Efforts to calculate the behaviour of the weather system commenced in the 1920s with a seminal paper by Lewis Fry Richardson. By the 1950s and 1960s several groups were involved in making climate models, with major efforts taking place at several US universities that eventually gave rise to the well-known GFDL, UCLA, and NCAR models. Today climate models are an important enterprise with significant impact on public policy, where hundreds of scientists and institutions participate worldwide.

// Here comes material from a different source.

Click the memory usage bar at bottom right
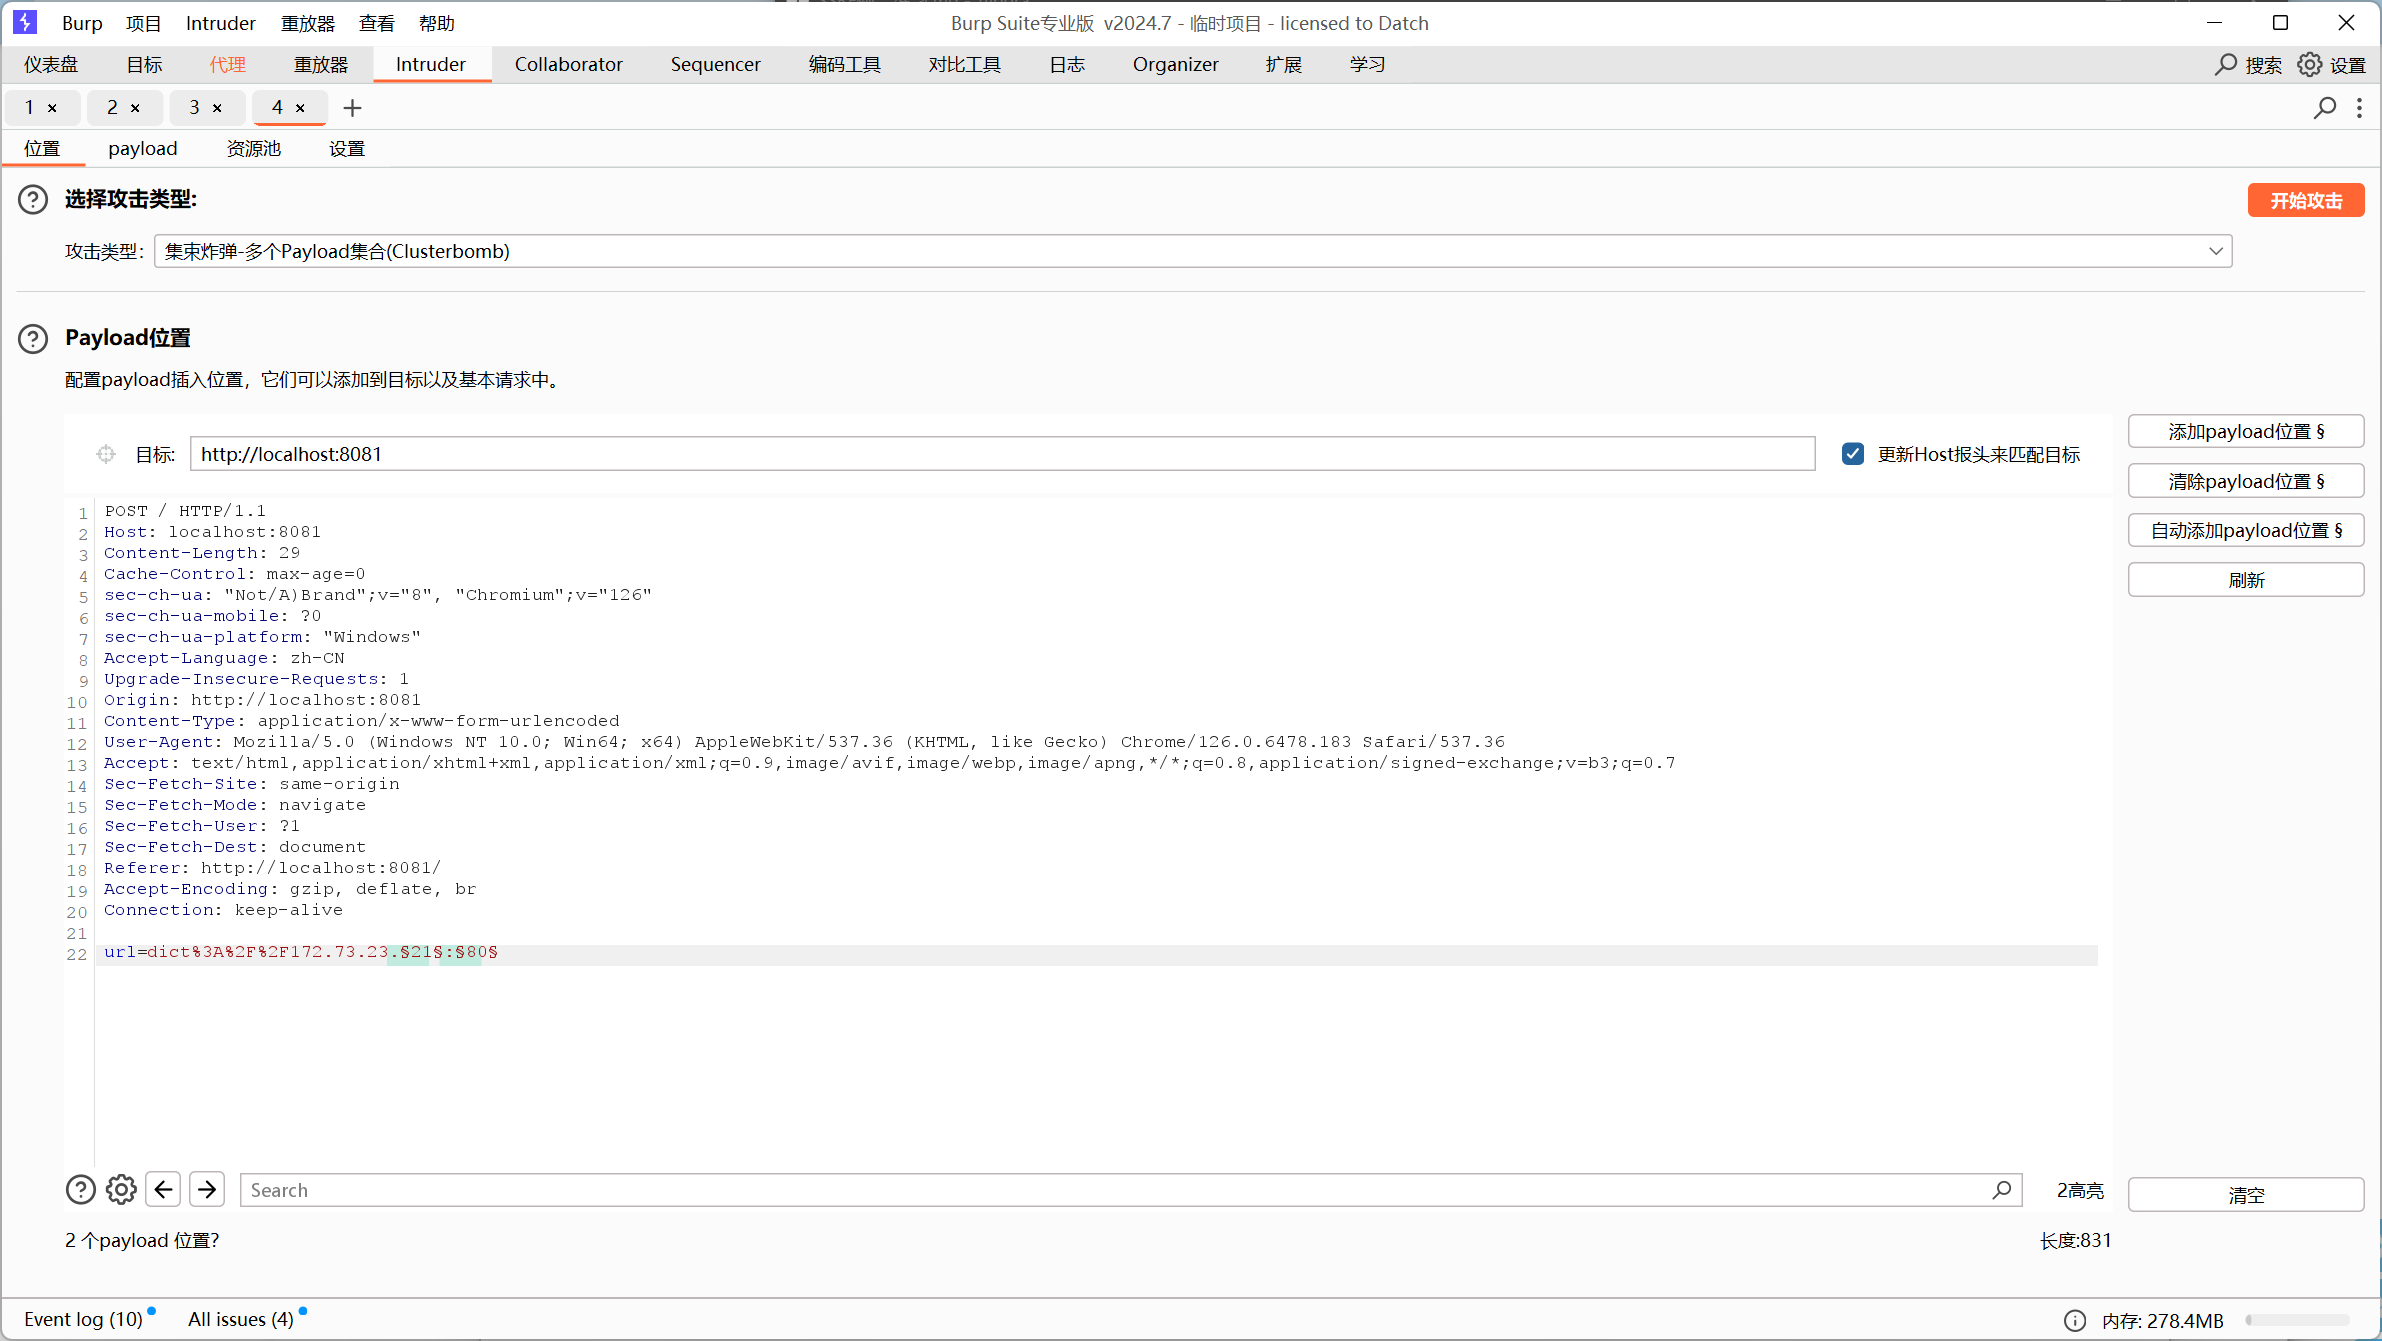 point(2296,1320)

The researcher Cecil E. “Chuck” Leith (1923–2016) is well-known for his research on fluid mechanics. After an initial career on the Manhattan Project, which resulted in the invention of nuclear bombs, he joined the Lawrence Radiation Laboratory after 1946 and in 1968 the National Center for Atmospheric Research. Beginning in 1958, he began to work on a climate model that was later named the "Leith atmospheric model" or "Livermore atmospheric model". Its existence was barely reported at that time, with only several contemporary journal articles mentioning it. According to interviews with Leith, he was inspired to work on climate modelling by the noted scientist Edward Teller and by the idea to put his knowledge on nuclear explosions to use in a field that wouldn't be hindered by nuclear test bans. The model was written in assembly language, which may have given it a headstart compared to other climate model projects that were undergoing in Livermore at the time and which relied on compiler language. There appear to have been four versions, based on reports of improvement work on the code, and Leith publicized numerous videos (at the time called "movies") of the output of his model. Today, the readable presentation of the often enormous quantities of data output by climate models is a major problem in climate modelling; and Leith's example inspired other scientists to make videos as well. Leith apparently relied on a private company, Pacific Title, which worked in the entertainment industry at Hollywood, and one video displaying the output of hid model.

== The model ==

This model, which was apparently created single-handedly by Leith, included initially five, later six, elevation levels in the atmosphere and a realistic land-sea distribution, with the entire model covering the latitudes between the equator and 60° north on a 5° grid. Later its scope was broadened to the polar regions. It included parametrized drag, eddy diffusion, radiative processes but no topography. It could simulate the day-night temperature cycle but did not yield realistic precipitation distribution even after improvement work. Later versions were used to simulate the climate of Mars and the behaviour of the Arctic during the ice ages.

== Significance ==

Leith twice claimed that his model was the first to include a simulated hydrological cycle. There are other earlier models discussed in the literature, but only little evidence that they were actually operative; it is not clear when hydrological cycles began to be included in climate models but it appears that it was after the Leith model. The model was however only once used in an academic publication, specifically in a 1968 publication about atmospheric tides, as Leith's interest shifted to two dimensional turbulence, and ultimately his model proved much less influential than other climate modelling efforts.